● Job:
Rewrite the part of the items that opens with the line containing "Click the clapperboard" and closes with the line containing "point(333,36)", including both ends, as a Markdown table with the columns Row and Line. Leave out blank lines.

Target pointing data
= = =

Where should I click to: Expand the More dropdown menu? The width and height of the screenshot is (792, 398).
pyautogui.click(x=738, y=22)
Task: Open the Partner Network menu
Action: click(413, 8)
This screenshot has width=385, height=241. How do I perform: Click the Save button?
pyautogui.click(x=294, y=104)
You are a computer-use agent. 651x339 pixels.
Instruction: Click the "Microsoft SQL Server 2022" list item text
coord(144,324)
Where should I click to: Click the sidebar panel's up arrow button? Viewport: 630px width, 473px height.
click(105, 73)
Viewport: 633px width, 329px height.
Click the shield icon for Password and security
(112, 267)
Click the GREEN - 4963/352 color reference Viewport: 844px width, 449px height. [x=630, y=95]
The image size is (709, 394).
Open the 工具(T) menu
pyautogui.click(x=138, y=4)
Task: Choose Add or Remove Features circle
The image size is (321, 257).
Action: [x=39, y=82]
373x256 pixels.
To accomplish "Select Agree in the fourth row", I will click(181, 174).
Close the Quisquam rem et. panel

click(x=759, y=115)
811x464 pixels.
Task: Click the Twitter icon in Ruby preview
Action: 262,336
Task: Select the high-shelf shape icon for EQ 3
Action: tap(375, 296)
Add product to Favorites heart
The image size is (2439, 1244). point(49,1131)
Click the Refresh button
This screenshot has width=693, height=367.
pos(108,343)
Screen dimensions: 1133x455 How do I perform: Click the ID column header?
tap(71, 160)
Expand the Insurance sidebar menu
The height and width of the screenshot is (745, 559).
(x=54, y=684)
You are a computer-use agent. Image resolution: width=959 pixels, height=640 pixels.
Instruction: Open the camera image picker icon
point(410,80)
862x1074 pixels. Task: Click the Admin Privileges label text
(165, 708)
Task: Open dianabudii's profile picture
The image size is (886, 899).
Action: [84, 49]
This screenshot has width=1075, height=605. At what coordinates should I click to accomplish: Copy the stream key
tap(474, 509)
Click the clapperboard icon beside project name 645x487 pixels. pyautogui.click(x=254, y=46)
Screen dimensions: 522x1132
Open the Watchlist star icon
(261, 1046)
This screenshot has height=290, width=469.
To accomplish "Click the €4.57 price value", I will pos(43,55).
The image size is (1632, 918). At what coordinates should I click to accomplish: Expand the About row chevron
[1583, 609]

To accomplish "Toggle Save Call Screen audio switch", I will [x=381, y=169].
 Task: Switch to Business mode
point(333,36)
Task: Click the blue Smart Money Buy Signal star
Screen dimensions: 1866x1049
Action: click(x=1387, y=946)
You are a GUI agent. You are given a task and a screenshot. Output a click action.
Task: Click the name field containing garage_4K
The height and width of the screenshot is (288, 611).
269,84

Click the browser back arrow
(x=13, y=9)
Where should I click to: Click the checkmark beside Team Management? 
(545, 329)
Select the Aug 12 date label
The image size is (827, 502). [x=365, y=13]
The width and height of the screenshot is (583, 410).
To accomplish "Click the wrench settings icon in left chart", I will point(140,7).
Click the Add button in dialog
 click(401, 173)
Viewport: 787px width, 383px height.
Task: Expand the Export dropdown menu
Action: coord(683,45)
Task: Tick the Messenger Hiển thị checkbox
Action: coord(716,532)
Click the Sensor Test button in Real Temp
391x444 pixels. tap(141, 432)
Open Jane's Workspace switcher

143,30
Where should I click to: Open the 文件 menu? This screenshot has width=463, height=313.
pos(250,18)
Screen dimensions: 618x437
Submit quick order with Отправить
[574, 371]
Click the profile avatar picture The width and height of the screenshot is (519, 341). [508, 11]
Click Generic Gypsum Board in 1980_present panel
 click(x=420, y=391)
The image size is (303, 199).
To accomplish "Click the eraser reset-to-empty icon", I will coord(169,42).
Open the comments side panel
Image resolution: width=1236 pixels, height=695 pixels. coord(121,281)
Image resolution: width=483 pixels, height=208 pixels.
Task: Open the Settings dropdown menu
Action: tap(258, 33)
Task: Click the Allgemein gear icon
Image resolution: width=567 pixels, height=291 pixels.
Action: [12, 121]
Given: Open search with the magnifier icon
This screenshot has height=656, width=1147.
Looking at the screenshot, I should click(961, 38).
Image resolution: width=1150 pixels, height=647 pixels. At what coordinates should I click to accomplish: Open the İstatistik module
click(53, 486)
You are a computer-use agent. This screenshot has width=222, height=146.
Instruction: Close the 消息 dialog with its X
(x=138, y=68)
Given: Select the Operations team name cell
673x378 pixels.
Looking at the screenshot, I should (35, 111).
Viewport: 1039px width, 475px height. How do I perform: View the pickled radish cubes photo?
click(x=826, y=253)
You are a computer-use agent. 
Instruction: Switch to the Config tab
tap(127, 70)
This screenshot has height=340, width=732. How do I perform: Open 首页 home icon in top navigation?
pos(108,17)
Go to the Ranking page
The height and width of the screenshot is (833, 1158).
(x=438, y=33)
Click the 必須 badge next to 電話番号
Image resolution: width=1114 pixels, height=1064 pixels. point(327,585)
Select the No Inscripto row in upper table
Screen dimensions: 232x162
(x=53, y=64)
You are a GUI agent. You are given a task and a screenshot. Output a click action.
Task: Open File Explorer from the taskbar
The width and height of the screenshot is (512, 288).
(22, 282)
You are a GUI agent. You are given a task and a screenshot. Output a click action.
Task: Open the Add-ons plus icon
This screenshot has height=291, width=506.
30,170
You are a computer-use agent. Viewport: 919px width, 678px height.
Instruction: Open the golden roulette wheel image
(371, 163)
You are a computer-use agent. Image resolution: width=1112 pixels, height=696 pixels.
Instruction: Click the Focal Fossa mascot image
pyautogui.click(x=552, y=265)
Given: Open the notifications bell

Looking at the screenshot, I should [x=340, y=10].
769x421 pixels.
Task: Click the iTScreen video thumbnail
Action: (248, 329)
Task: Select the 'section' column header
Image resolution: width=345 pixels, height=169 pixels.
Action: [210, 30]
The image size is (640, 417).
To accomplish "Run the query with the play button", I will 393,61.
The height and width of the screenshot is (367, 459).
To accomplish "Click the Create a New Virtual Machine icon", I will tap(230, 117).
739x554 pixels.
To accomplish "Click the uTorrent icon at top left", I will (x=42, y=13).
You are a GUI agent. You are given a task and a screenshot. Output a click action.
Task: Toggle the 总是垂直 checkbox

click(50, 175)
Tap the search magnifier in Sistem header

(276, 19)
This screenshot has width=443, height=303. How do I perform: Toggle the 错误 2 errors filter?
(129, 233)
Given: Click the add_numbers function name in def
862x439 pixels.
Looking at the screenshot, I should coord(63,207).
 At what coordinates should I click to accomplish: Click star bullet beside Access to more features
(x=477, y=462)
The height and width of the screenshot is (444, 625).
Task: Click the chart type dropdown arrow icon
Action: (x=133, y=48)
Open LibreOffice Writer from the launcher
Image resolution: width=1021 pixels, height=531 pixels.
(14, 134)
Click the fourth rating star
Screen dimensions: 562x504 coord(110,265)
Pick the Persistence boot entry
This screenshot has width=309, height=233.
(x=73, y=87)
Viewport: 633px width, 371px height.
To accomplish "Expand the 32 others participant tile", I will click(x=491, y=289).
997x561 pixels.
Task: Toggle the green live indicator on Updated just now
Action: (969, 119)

= = =

● Finished task:
| Row | Line |
|---|---|
| 1 | Click the clapperboard icon beside project name 645x487 pixels. pyautogui.click(x=254, y=46) |
| 2 | Screen dimensions: 522x1132 |
| 3 | Open the Watchlist star icon |
| 4 | (261, 1046) |
| 5 | This screenshot has height=290, width=469. |
| 6 | To accomplish "Click the €4.57 price value", I will pos(43,55). |
| 7 | The image size is (1632, 918). At what coordinates should I click to accomplish: Expand the About row chevron |
| 8 | [1583, 609] |
| 9 | To accomplish "Toggle Save Call Screen audio switch", I will [x=381, y=169]. |
| 10 |  Task: Switch to Business mode |
| 11 | point(333,36) |